# TEXT EXTRACT:

As I have already mentioned you might want to have brackets that could help hold framing members in place while nailing them. It might also be useful to have some aspect of your framing table that helps you place the plywood sheathing accurately. In the case of the table in the diagram in my last post the amount of overhang of the plywood at the top and bottom of the wall frame needs to be checked before fastening it in place.

One simple way of providing a movable bracket to help locate your framing members would be to attach brackets that can hinge or otherwise move out of the way when not needed. The following diagram shows one way that this might be accomplished for the left end of the panel table that I have shown in the post about layout table markings. In this diagram the green lines represent the wall panel that is being built on the table. The blue shape represents ½ diameter wood doweling that is used to attach the removable piece of 2×6 lumber. The dowels would be glued into the 2×6 member and would be a slip fit into the top of the table. It would be a good idea to taper or round off the bottom ends of the dowels so that they can more easily slip into the holes in the tabletop. Red is used to highlight handles on the removable bracket to make it easier to place in position when needed. Notice that in this case the wall panel under construction uses 2×4-framing members. It probably would be possible to nail or screw through the top edge of the wall plate without removing the bracket which would help locate everything so that it stays in place after removing the bracket to add the final nails or screws.

One easy modification that might makes sense to make to the bracket would be to add a piece of steel angle iron to each corner of the bracket that would indicated exactly where the corners of the plywood sheathing should come. The following drawing shows one corner of the table with part of the table top shown in orange, the wall frame in green, the removable bracket in red and the added angle bracket in steel gray.

I have not said very much yet about brackets and markings that might make sense to have on your layout table. One thing that I think could make a lot of sense is to make the top surface of your table out of something that is very easy to draw on. How about adding an overlay of some type of surface that you can write on with dry-erase marking pens for example? You could use shiny white plastic laminate or perhaps a layer of smooth white melamine paneling. You could put some markings on your tabletop that were more permanent if you wanted to by using paint or indelible marking pen. You might also consider using colored plastic tape of the type that you can often find in the electrical department of a home improvement store. Different colors might be useful for different things on your panels.

# PROVIDED INFORMATION:
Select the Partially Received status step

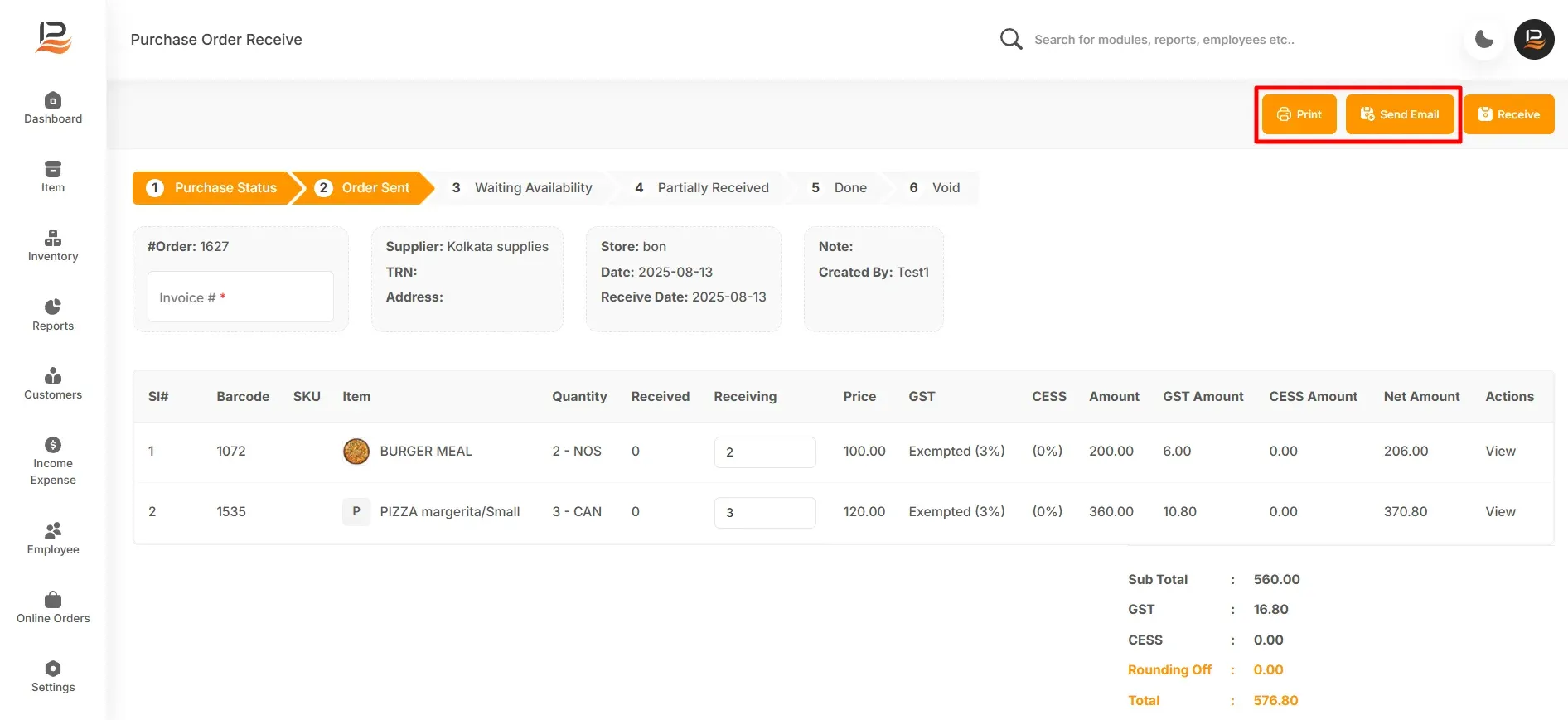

==

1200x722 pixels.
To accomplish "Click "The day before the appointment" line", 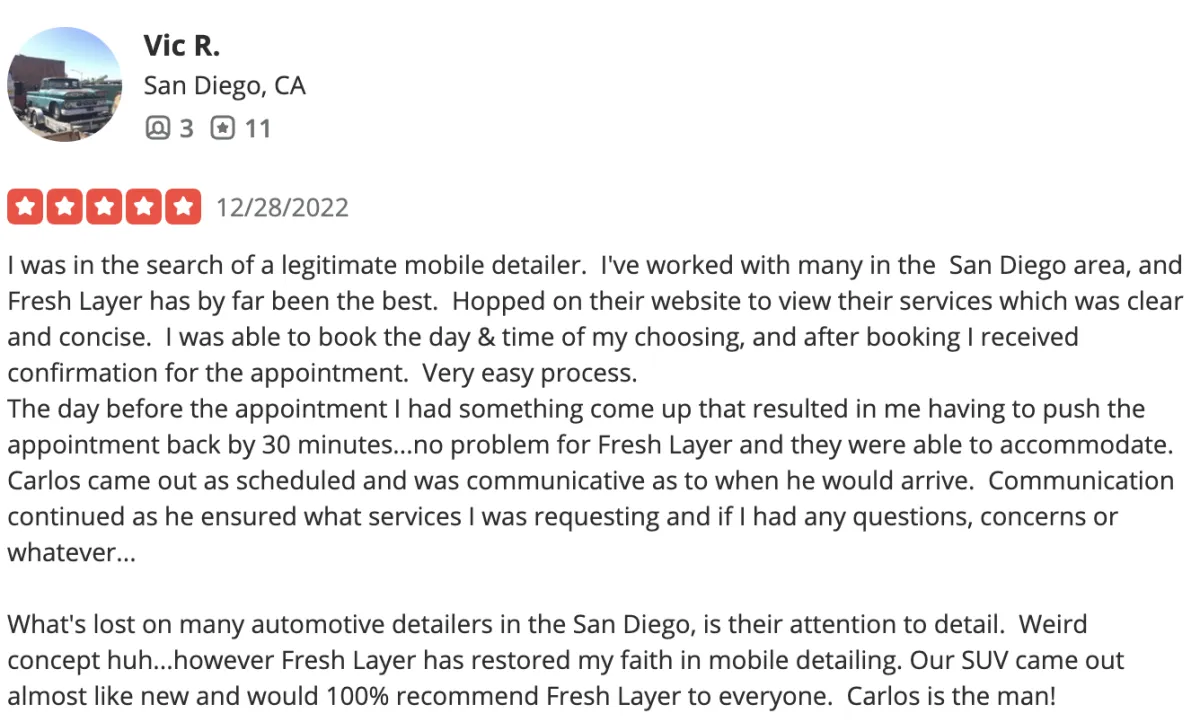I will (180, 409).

# GIVEN EXERCISE A:
Answer these from the framing table text, one line each:
(i) What color marks the handles on the removable bracket?
(ii) What piece of steel does the text suggest adding to each corner of the bracket?
(iii) Which two surfaces does it propose for a tabletop that takes dry-erase pens?
# GIVEN EXERCISE B:
Please resume the framing table text after its final sentence and carry it forward in the same voice.

# TASK RESULT A:
(i) Red.
(ii) A piece of steel angle iron.
(iii) Shiny white plastic laminate or smooth white melamine paneling.

# TASK RESULT B:
The following diagram shows a table for building wall panels that are a maximum of 4’ wide. The tabletop is made out of a 4’x8’ sheet of plywood. The colored bands might be painted on or could be tape. They indicate where typical framing members would be placed. In this case there is an assumption that there would be some plywood overhang of the frame to connect to a second top plate (on the right) and to overlap floor panels (on the left). The green stripes show the location of the top and bottom plates. The red lines indicate where standard studs would be placed if they were at 16” on center. The blue band in the middle of the panel shows where the middle stud would be if the studs were at 24” on center spacing instead of at 16” on center.

So what should you build your layout table out of? Part of the answer to that question depends on how permanent you want it to be. Another part depends on what types of materials you are comfortable working with. You do want the table to be sturdy. You also want the table to be square and flat so that the panels you build on the table are square and flat. If you were starting up a small factory to turn out a lot of panels you might want to make your table out of metal. For a smaller scale operation wood might be fine. Using plywood (or maybe industrial grade particle board) as a tabletop is a good idea for several reasons.

1.)    Plywood sheets are typically fairly square. You might want to confirm that though.

2.)    Plywood sheets come in incremental sizes that might be close to what you would want your panel sizes to be. It’s not at all a bad idea to pick modular sizes for your panels that are based on a sheet of plywood or OSB. It does make some sense to pick a panel size that is a multiple of 4’ since it would require less cutting of your sheathing material during assembly.

3.)    It is easy to attach brackets at virtually any place you want them on the plywood surface.

If budget permits you might consider using a combination of wood and metal. One approach that I find appealing is to use steel angle iron of at least 1-1/2” on each leg and at least 1/8” thick to create a frame around the edges and along the joints of the table if there is more than one sheet of plywood. The steel might be straighter than a wood framework would be resulting in a flatter table. It would be very easy to attach the steel to the bottom of your plywood with screws through the steel with the result that there wouldn’t be any screws visible from on top. I would suggest that your plywood be at least ¾” thick if you are doing this. It would also be easy to attach legs under the table by screwing through the vertical flange of the angle iron into the legs.

I do think that you could make an entirely acceptable table entirely out of wood though providing you exercise reasonable caution in picking frame members that are as straight as possible.

I suggest that you let the edge of your tabletop extend past the framework for at least 1-1/2”. This makes it very easy to attach a clamp to the edge of your table at any point along its edge.

Here is basic drawing of a 4’ wide table made from ¾” plywood, 2” angle iron and 4×4 legs. The table shown here would be about 16” tall.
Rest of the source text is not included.